## OPDRACHTEN
(a) Welke twee bladen moest de nieuwe collega vanaf nu gaan lezen, volgens de tekst over de klachten en het incident met de nieuwe collega?
(b) Schrijf de tekst over de klachten en het incident met de nieuwe collega verder, aansluitend op de laatste zin.

## BRONFRAGMENT
-----
Ik leg u uit dat ik u verantwoordelijk houd voor deze mail en dat gezien de inhoud van deze mail ik het niet verstandig vind dat u uw collega’s in de cc heeft gezet.
Verder geef ik aan dat de klachten van de heer [B] gaan over uw negatieve houding over het VIP product en uw toonzetting die door sommige van zijn medewerkers als zeer onprettig tot dreigend wordt ervaren.
U herkent zich niet in bovenstaande en vraagt hoe de heer [B] aan deze informatie komt.(…)
Ten tweede bespreek ik ook met u een incident van afgelopen week.
U heeft in mijn bijzijn een nieuwe collega ontmoet. Deze collega werd door u tijdens deze kennismaking er nadrukkelijk op gewezen nooit meer aangenaam te gebruiken bij het voorstellen en hij moest van u vanaf nu Elsevier en NRC handelsblad gaan lezen. Uw toonzetting en kracht van de woorden ‘wil jij nooit meer’ en ‘jij moet vanaf nu’ heeft deze nieuwe collega een onbehagen gevoel gegeven.(…)
U geeft aan dat uw houding naar de nieuwe collega niet juist is geweest en dat u met hem hierover in gesprek zal gaan.
Ik vraag mij of u zich realiseert wat uw houding met anderen doet? Omdat ik dit voorval zo ernstig vind verwacht ik van u een terugkoppeling van dit gesprek.(…)
-----
## GEGEVEN MATERIAAL
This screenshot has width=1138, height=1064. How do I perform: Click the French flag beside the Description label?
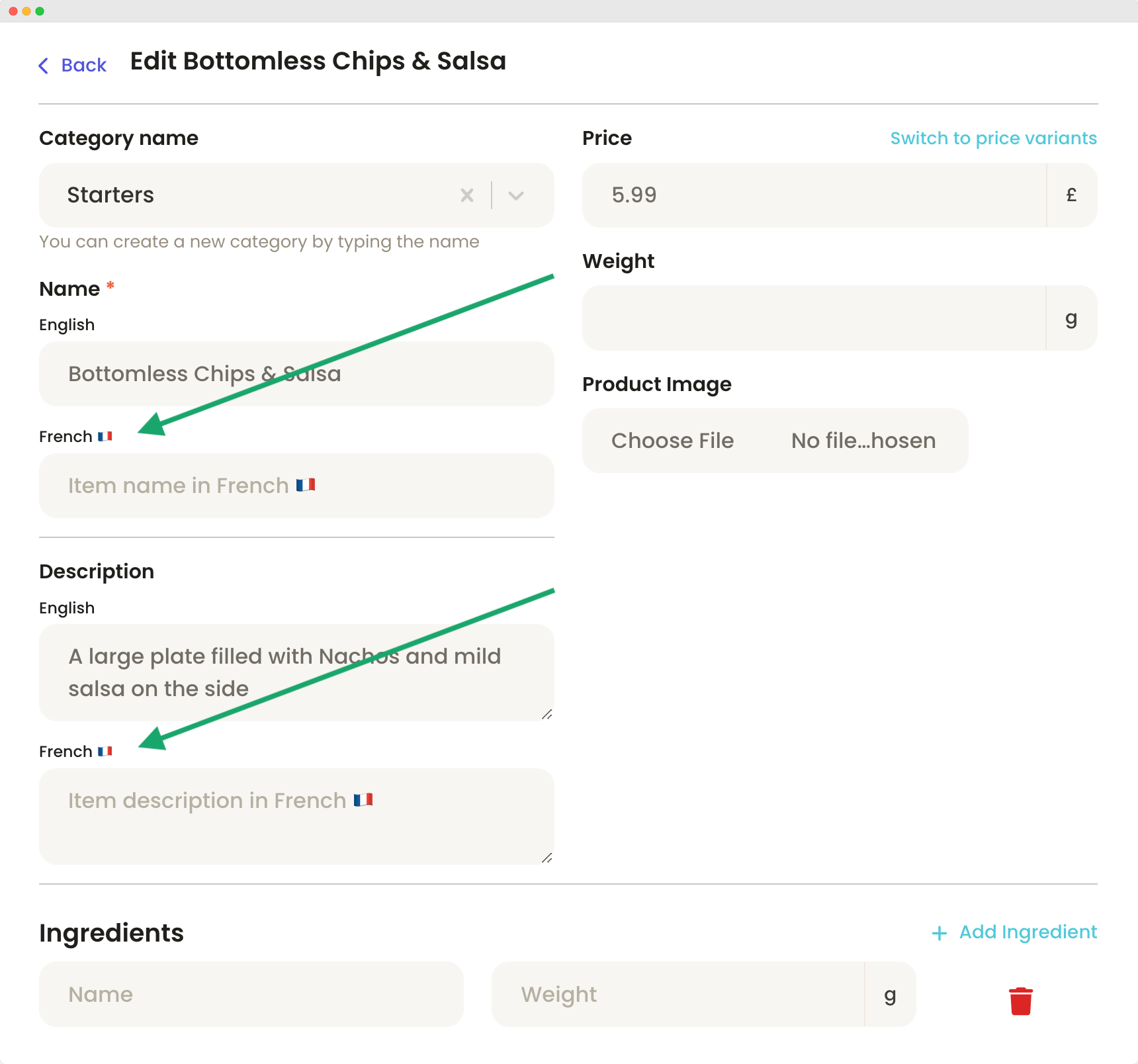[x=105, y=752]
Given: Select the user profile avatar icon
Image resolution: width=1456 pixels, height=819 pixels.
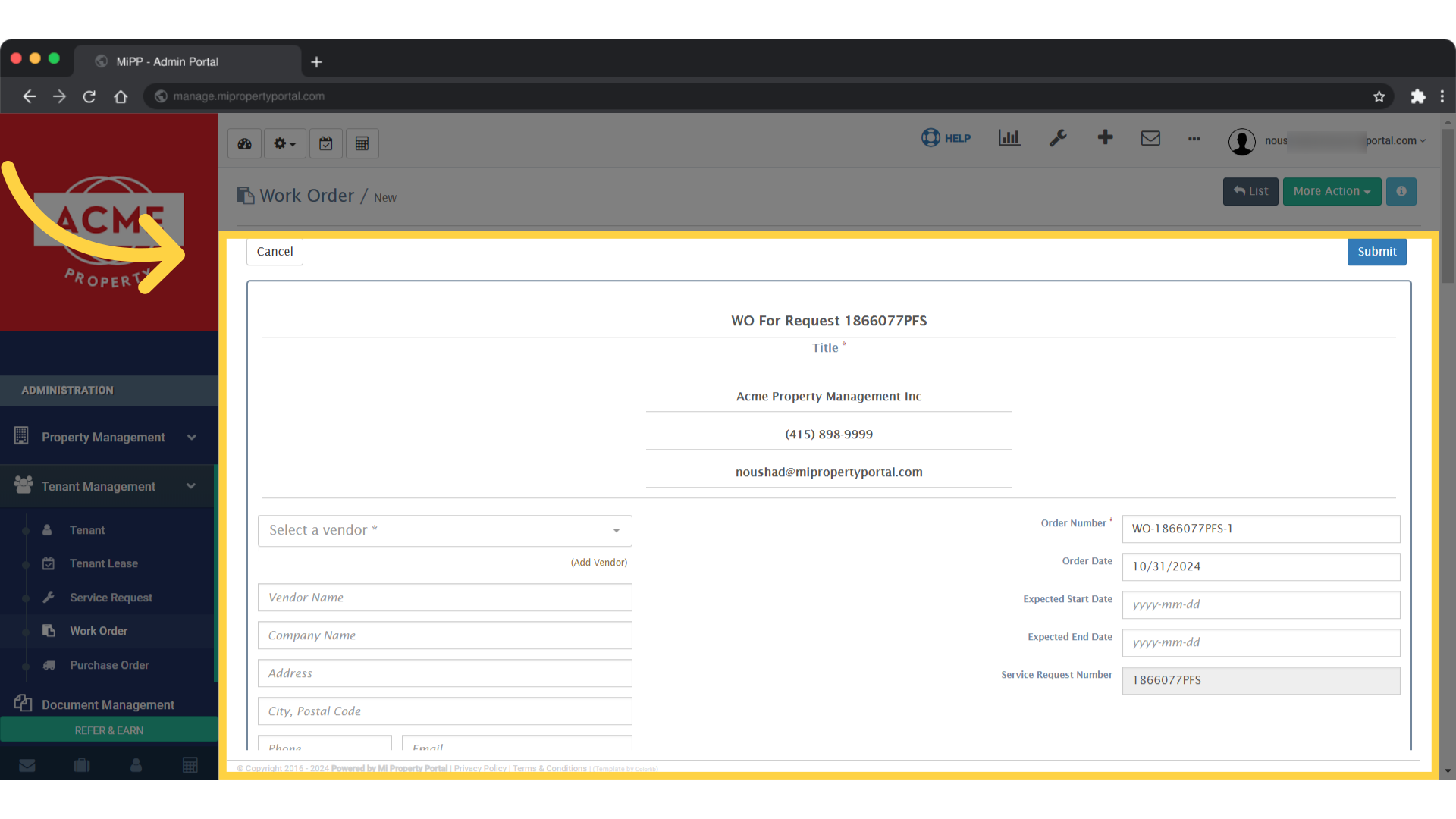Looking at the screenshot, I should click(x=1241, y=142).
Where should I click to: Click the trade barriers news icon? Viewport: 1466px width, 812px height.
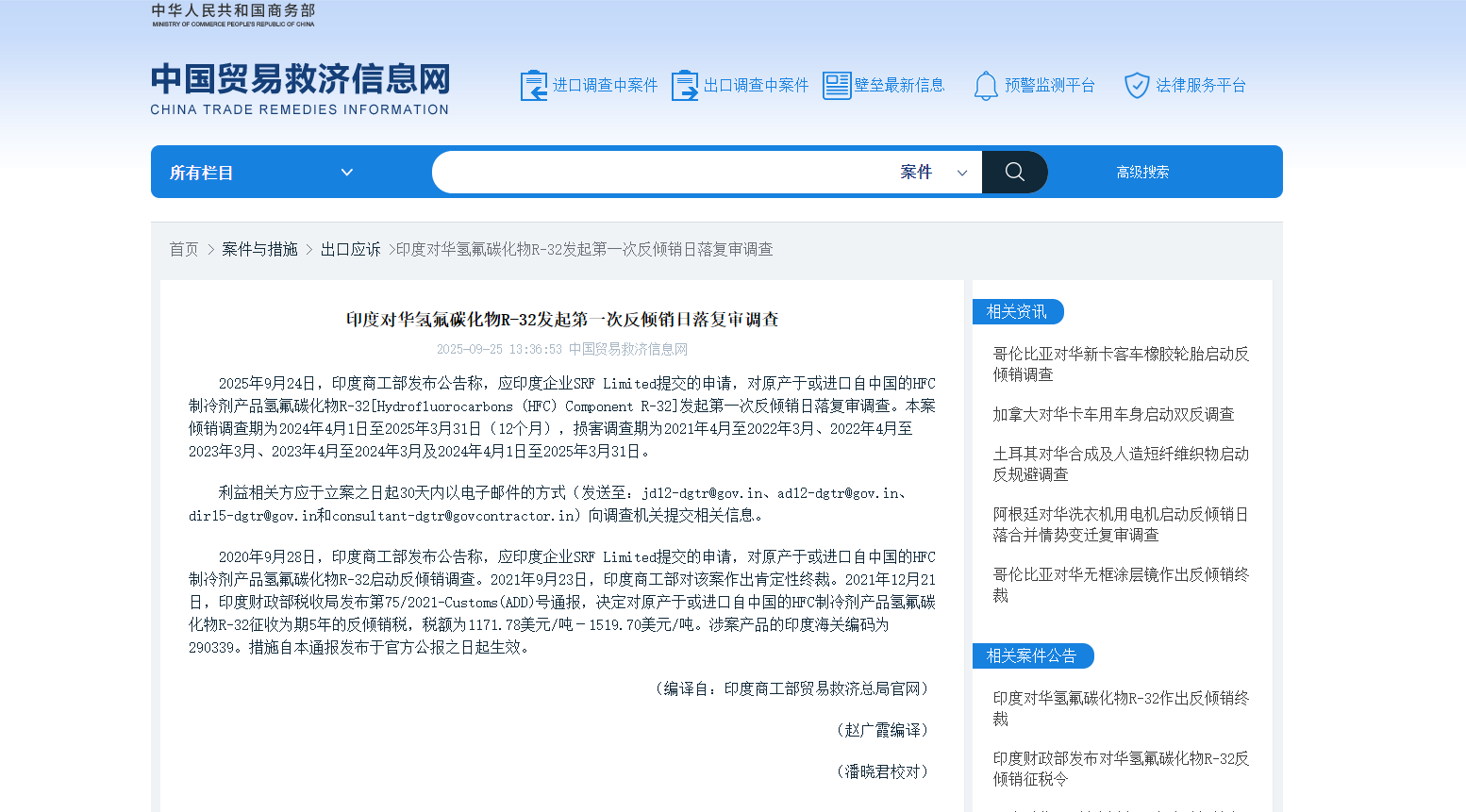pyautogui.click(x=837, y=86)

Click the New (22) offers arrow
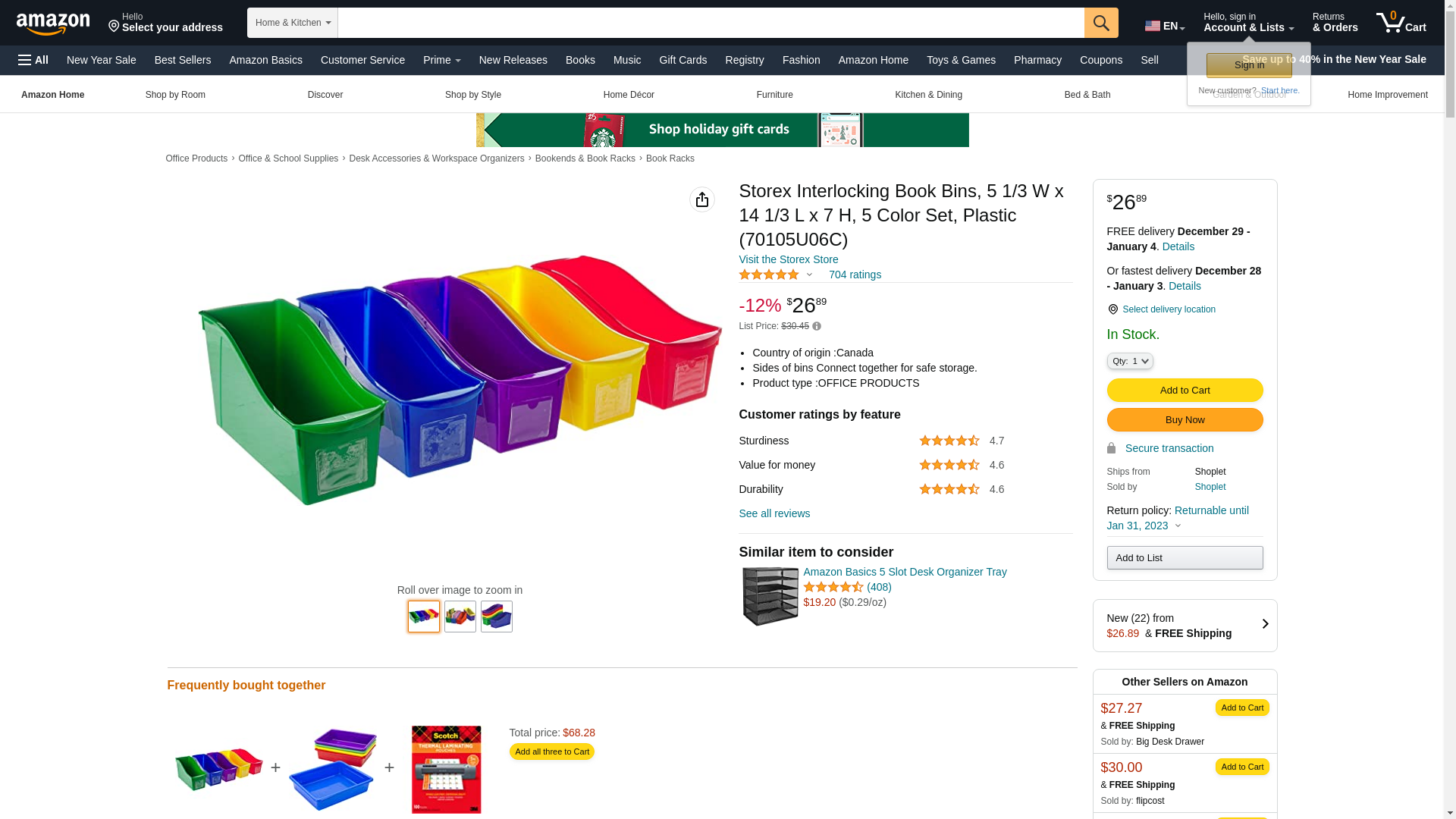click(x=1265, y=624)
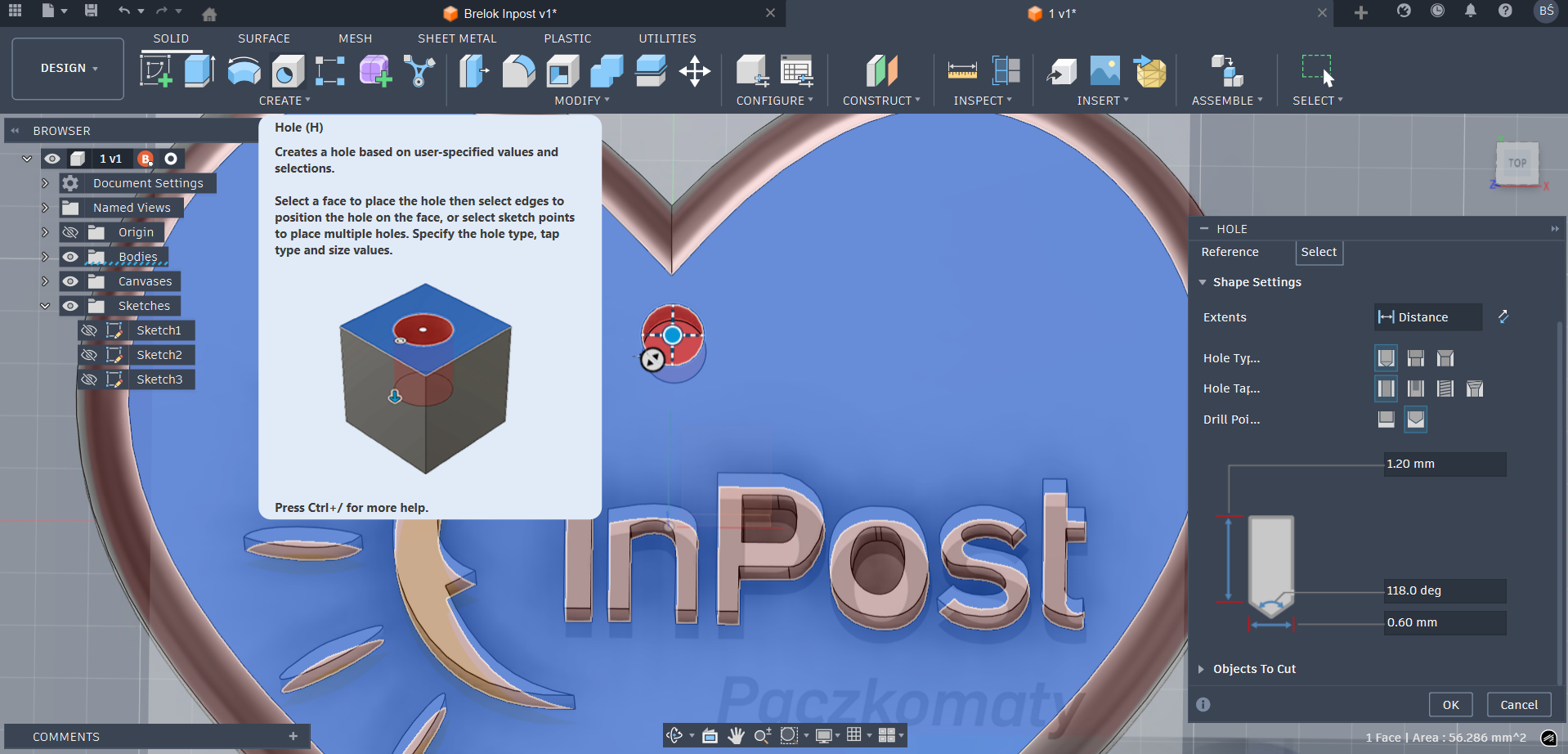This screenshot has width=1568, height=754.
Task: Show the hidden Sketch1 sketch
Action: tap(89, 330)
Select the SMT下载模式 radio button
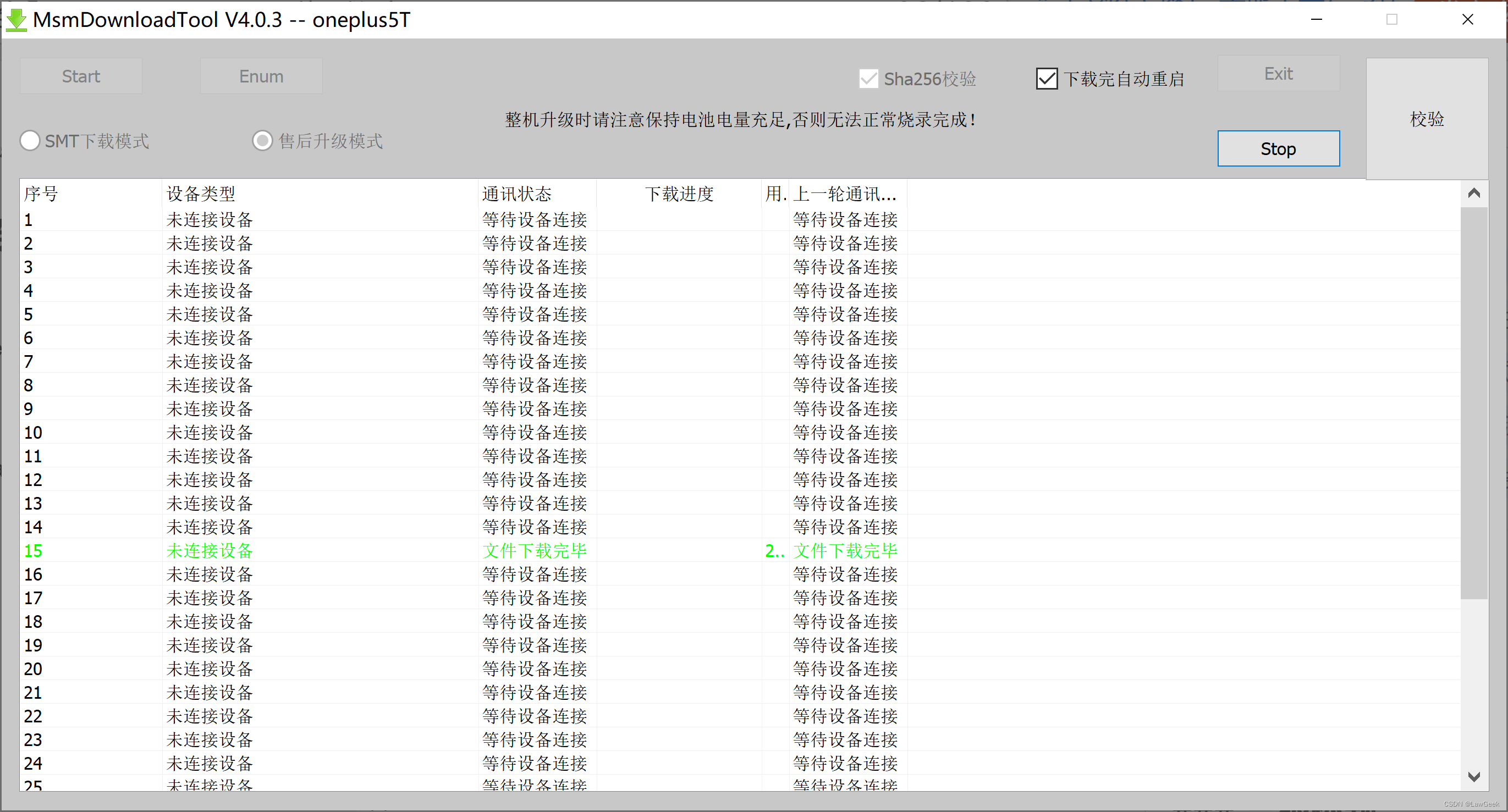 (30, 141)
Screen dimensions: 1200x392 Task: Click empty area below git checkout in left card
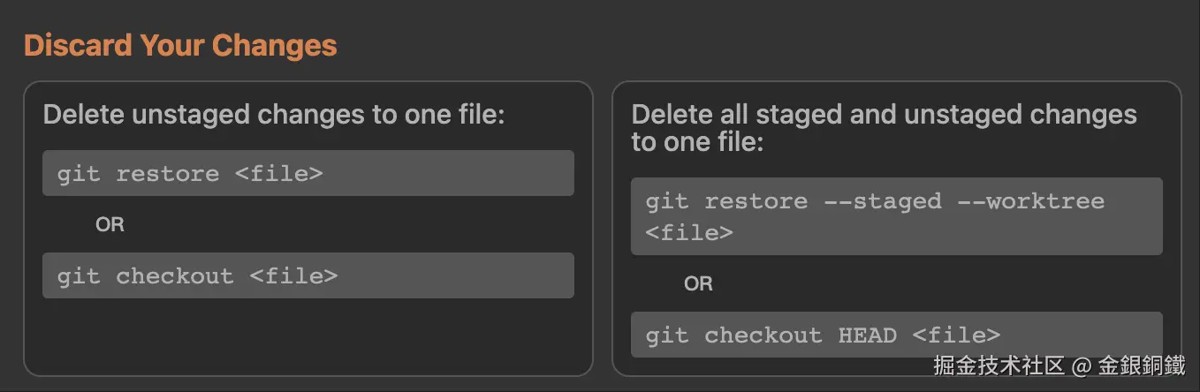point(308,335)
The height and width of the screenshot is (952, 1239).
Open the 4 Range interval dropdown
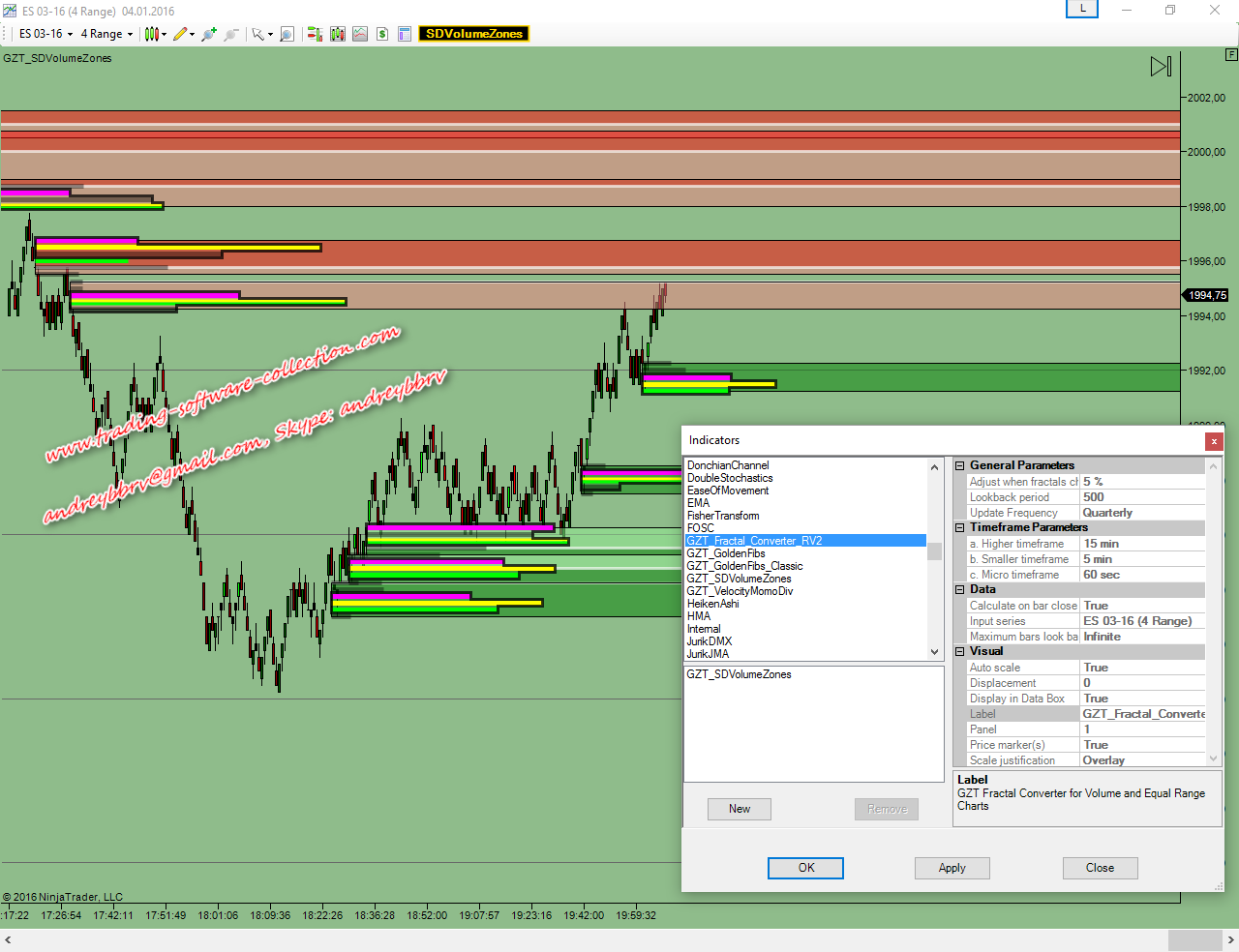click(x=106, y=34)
-----
## ANTWOORDEN PER OPDRACHT
(a) Elsevier en NRC handelsblad.

(b)
Ten slotte zie ik naar aanleiding van het eerste gedeelte van ons gesprek weinig zelfreflectie en ik ben er niet zeker van dat het gesprek van 29 mei jl. voor u aanleiding is om uw handelen en gedrag dienovereenkomstig aan te passen.
Ik ga er echter wel van uit dat u in het vervolg geen negatieve uitlatingen dan wel anderszins in strijd met de binnen de KLM geldende regels en voorschriften zult handelen.
Mocht dit anders zijn, dan zal ik genoodzaakt zijn u een waarschuwing te geven.
Hopelijk hoeft het zo ver niet te komen.”.
2.5.
In een gesprek op 6 juni 2017 heeft [A] [appellante] geïnformeerd over een klacht van [B] dat [appellante] op 1 juni 2017 niet op tijd aanwezig was geweest in het VIP Centre en daarmee de afhandeling van de komst van een VIP passagier in gevaar had gebracht in combinatie met de nonchalante houding van [appellante] toen zij daarop werd aangesproken. Bij brief van 12 juni 2017 heeft [appellante] hiervoor een officiële waarschuwing van KLM ontvangen.
2.6.
Op 17 augustus 2017 heeft [appellante] zich wegens medische redenen ziekgemeld. Op 29 augustus 2017 heeft [appellante] , inmiddels hersteld, de bedrijfsarts bezocht. In een zogenoemde ‘terugkoppeling’ van 30 augustus 2017 aan KLM heeft de bedrijfsarts het volgende geschreven:

Mevrouw [appellante] ervaart een schurende arbeidsverhouding die haar gezondheid beïnvloed.
Mijn advies is om hier aandacht voor te hebben en met elkaar in gesprek te gaan over een oplossing.”.
2.7.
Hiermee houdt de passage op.